* **Source extract**:
Segment Open
- A freed Israeli hostage held in Hamas tunnels described her 55-day captivity to Business Insider.
- Nili Margalit said she got to shower only once a week with cold water and was always hungry.
- "I know for a fact that it's getting worse and worse and worse every day," she said of those left.
An Israeli hostage held underground by Hamas said the conditions in the tunnels were so bad that she would always be hungry and got to shower only once a week, with cold water.
Nili Margalit, 41, was taken hostage during Hamas' October 7 terrorist attacks on Israel.
She was among the more than 100 hostages recently freed under a cease-fire deal.
Margalit described her 55-day ordeal to Business Insider's Spriha Srivastava at Davos last month.
"It took me a while to understand this surreal, surreal situation," she said. "The first couple of days were about adjusting — not eating and needing to ask to go to the bathroom."
She said that Hamas militants gave them "one meal a day, like a small bowl of rice," and that showers in cold water were a weekly occurrence at best.
Margalit, a nurse at a local hospital, said hygiene was "so poor" that there were cases of "gastrointestinal conditions" among the hostages, and that medication was so scarce that they weren't able to treat chronic illnesses.
During her captivity, she said she also saw about five to six cages with locks on them in the tunnels.
Hamas militants "always threatened us that they would lock us down in the cage if we did not behave," she said.
She declined to describe them further over fears that Hamas fighters might read this story and hurt the hostages.
"I can only speak for the first 55 days, not for the days that I was not there," she said, but added that "it's getting worse and worse and worse every day — they're hungry, they're sick."
Segment Closed
* **Data excerpts**:
Segment Open
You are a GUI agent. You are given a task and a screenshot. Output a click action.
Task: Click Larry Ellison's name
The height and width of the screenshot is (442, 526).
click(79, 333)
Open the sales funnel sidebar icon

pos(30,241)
Segment Closed
* **Your tasks**:
a) In the article about the freed Israeli hostage, how many locked cages did Nili Margalit say she saw in the tunnels?
b) Write a continuation of the article about the freed Israeli hostage, starting right after its last sentence.

* **Answers for the exercise**:
a) About five to six.

b)
Business Insider also spoke with Noam Peri, whose 79-year-old father, Haim Peri, was also taken hostage on October 7.
He is still being held captive, and his family fears for his life.
"Everything is a danger for the hostages; for people like my father's age, it could be any little thing," Peri said. "They can get the flu and die there. They could fall."
Peri added that reporters who have gone into the tunnels said that after an hour, it was impossible to breathe. "So how can the hostages be there for 102 days? They could die any minute."
Relatives of the hostages have held protests, calling on Israeli authorities to do more to release their loved ones. Twenty individuals stormed a parliamentary committee in Jerusalem on January 22, per Reuters.
Israeli Prime Minister Benyamin Netanyahu has pledged to secure the freedom of all the hostages, regardless of their age, gender, or military status.
He also said the protests don't help and only "hardens Hamas' demands and delays the results that we all want," The Jerusalem Post reported.
During a temporary cease-fire in November, Hamas released 105 hostages. Israel says there are still 132 missing, of whom about 27 are now thought to be dead.